With packages loaded, each data set was loaded and cleaned. First, the Boston data was loaded with geography defined as polygon vector data. Reviewing the data set, it was identified that the neighborhood variable name was cut short requiring renaming and an overall cleaning of names overall. Figure 1 features the initial construct of the neighborhood data set.

neighborhoods <- st_read(here("data", "Boston_Neighborhood_Boundaries_Approximated_by_2020_Census_Tracts.shp"), 
                         quiet = TRUE)

view(neighborhoods)

CleanNeighborhoods <- neighborhoods %>%
  rename(neighborhood = neighborho) %>%
  clean_names()
mapview(CleanNeighborhoods, zcol = "neighborhood")

Next, Airbnb listing data was loaded and cleaned. Once loaded, the data set was cleaned, columns were renamed for American English spelling, and a subset of the data was pulled to include the neighborhood and room type variables. The listing data set was first converted to an sf feature utilizing st_as_sf() and was initially plotted by room type over the neighborhood. Figure 2 shows that the most common type of listings was for entire homes and apartment rentals.

listings <- read_csv(here("data", "listings_sum.csv"))

CleanListings <- listings %>%
  clean_names() %>%
  rename(neighborhood = neighbourhood) %>%
  select(id,
         neighborhood,
         room_type,
         latitude,
         longitude)
listings_plot <- st_as_sf(CleanListings, coords = c("longitude", "latitude"), crs = 4326)

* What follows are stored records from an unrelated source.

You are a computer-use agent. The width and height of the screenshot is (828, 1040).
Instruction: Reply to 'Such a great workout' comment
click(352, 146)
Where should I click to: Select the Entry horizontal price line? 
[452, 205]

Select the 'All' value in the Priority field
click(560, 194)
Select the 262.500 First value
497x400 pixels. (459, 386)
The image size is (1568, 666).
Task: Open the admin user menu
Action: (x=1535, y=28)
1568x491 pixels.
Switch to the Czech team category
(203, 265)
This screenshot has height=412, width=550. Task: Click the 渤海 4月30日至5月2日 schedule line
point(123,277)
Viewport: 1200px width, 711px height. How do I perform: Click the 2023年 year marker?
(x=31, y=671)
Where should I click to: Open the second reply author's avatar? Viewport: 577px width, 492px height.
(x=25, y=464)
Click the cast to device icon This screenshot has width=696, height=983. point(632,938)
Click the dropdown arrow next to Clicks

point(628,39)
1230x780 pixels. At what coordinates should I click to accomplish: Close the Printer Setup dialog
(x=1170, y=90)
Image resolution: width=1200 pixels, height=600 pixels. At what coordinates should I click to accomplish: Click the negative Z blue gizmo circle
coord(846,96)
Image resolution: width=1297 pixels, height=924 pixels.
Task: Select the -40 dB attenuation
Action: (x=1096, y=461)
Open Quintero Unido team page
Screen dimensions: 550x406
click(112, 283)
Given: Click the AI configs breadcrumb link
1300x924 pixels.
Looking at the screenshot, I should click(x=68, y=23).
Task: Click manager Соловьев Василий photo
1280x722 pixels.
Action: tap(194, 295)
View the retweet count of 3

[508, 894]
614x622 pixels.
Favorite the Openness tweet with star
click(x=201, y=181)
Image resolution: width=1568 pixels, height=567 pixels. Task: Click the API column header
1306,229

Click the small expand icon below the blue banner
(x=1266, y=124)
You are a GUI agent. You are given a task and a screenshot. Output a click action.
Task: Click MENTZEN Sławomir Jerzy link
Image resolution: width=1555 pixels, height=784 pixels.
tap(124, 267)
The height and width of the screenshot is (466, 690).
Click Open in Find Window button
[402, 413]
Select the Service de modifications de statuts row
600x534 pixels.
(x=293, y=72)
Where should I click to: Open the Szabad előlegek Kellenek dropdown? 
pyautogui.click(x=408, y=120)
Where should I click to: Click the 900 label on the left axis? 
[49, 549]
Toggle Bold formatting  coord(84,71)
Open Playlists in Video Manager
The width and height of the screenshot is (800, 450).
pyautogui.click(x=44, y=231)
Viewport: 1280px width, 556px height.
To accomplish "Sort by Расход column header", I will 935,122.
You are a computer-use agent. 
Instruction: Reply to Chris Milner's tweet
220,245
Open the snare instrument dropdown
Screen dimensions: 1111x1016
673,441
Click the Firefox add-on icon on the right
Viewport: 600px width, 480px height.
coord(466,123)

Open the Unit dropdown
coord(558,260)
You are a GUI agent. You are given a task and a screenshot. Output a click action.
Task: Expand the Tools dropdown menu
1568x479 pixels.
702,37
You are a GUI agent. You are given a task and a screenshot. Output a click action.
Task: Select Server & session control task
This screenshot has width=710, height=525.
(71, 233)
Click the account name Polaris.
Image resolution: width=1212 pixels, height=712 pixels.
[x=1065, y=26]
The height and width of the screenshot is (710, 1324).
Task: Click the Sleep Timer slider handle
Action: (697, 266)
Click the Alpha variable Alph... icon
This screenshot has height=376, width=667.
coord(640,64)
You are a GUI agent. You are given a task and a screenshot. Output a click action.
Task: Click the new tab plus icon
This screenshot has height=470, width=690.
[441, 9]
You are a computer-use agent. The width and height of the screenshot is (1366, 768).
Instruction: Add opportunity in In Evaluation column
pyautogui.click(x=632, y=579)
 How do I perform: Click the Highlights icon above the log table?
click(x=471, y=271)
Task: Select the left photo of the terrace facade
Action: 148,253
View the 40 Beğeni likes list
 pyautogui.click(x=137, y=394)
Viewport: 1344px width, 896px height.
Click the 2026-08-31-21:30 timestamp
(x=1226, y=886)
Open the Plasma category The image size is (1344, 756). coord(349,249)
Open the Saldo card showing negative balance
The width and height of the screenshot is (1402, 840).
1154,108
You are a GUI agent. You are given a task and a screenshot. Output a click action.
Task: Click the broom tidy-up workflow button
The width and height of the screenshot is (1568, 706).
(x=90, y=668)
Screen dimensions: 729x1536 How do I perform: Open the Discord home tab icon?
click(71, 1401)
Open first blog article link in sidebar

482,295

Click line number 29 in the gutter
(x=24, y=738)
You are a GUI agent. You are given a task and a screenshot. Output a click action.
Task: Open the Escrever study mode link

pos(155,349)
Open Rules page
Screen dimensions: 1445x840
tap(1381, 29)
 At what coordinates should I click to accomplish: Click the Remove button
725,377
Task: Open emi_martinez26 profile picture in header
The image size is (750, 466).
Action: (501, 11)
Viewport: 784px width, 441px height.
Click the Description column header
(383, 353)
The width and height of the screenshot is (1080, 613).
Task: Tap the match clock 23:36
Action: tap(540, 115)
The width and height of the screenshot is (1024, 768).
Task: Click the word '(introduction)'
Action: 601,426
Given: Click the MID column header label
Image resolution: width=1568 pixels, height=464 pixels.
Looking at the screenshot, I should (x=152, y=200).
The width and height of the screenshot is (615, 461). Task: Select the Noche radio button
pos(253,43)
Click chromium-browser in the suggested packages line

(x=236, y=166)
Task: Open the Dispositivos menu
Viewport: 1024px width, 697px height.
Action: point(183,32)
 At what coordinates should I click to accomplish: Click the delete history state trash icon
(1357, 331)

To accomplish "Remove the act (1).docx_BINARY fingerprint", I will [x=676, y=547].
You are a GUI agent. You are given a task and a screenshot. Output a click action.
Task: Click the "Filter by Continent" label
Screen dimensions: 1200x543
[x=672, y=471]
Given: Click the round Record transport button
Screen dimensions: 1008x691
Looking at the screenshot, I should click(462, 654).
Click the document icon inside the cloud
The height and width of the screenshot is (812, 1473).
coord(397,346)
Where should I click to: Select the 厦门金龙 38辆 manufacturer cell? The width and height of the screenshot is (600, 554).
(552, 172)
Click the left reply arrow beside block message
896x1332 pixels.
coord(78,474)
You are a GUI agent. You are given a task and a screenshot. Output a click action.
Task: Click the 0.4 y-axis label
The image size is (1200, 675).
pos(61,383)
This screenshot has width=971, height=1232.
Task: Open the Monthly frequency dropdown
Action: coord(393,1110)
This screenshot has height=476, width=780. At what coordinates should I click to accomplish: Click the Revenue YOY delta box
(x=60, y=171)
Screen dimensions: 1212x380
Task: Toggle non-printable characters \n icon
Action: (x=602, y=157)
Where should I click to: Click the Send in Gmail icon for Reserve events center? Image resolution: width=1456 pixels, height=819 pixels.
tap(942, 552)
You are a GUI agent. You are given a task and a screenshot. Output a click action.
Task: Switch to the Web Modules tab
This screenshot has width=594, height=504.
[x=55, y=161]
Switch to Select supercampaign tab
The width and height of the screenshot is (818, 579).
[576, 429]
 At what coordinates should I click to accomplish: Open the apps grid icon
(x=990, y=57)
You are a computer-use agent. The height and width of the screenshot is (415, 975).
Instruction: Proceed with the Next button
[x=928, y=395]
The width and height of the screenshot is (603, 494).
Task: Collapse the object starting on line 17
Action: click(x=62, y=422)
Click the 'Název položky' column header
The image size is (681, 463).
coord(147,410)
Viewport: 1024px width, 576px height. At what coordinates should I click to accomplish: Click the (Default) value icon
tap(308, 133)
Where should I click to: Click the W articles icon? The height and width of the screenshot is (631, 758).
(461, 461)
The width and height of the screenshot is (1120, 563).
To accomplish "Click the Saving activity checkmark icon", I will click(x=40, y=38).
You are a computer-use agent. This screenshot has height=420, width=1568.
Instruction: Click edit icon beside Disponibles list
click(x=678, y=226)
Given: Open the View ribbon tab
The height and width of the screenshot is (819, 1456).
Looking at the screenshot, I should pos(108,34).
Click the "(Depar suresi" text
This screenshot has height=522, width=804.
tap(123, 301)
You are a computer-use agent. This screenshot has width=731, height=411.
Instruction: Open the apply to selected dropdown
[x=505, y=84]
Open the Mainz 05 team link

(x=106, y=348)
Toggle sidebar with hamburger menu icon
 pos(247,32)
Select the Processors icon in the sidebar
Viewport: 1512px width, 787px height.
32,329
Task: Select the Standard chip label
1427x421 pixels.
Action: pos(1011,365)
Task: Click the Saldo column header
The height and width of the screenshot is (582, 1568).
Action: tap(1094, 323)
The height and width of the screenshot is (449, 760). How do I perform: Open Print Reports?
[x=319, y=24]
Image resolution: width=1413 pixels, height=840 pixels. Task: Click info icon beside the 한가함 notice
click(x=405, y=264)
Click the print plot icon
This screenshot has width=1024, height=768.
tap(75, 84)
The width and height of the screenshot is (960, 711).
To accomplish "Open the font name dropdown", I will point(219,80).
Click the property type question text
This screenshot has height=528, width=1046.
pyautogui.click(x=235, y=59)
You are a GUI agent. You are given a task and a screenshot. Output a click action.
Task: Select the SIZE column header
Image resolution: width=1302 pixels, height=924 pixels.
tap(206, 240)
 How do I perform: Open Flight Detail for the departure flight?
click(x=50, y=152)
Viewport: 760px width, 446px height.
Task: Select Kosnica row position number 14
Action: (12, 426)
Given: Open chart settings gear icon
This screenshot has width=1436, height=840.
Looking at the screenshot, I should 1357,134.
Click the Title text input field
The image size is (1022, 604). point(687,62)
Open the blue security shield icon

neighborhood_listings <- ggplot() +
  geom_sf_interactive(data = CleanNeighborhoods, aes(tooltip = neighborhood, fill = neighborhood), alpha = 0.2) +
  geom_sf(data = listings_plot,
          aes(color = as.factor(room_type))) +
  coord_sf(crs = 4326) +
  labs(title = "Airbnb Listings by Room Type \n Plotted on Boston's Neighborhoods",
       fill = "Neighborhood",
       color = "Room Type")+
  theme_void()

girafe(ggobj = neighborhood_listings) %>%
  girafe_options(opts_hover(css = "fill:cyan;", reactive = TRUE))

Figure 2 - Initial plot of Airbnb listings by room type across the Boston neighborhoods. The most common type of listings is found to be the entire house and apartment listings.

Lastly, the US Census data was pulled at the census tract level for Suffolk County, Massachusetts that matches the metropolitan region of Boston. The associated variable associated with the total mean household income was identified as “B19013_001”. As Boston is a port city, water edges are prevalent in the data. This required the use of erase_water to ensure the census tract polygons matched the geographic reality. Similar to the neighborhood data set, the census data was structured with polygon vectors (Figure 3).

# Find variable for mean household income
vars <- load_variables(2024, "acs5")

View(vars)

# Pull data
suffolk_income <- get_acs(
  geography = "tract",
  variables = "B19013_001",
  state = "MA",
  county = "Suffolk",
  geometry = TRUE
)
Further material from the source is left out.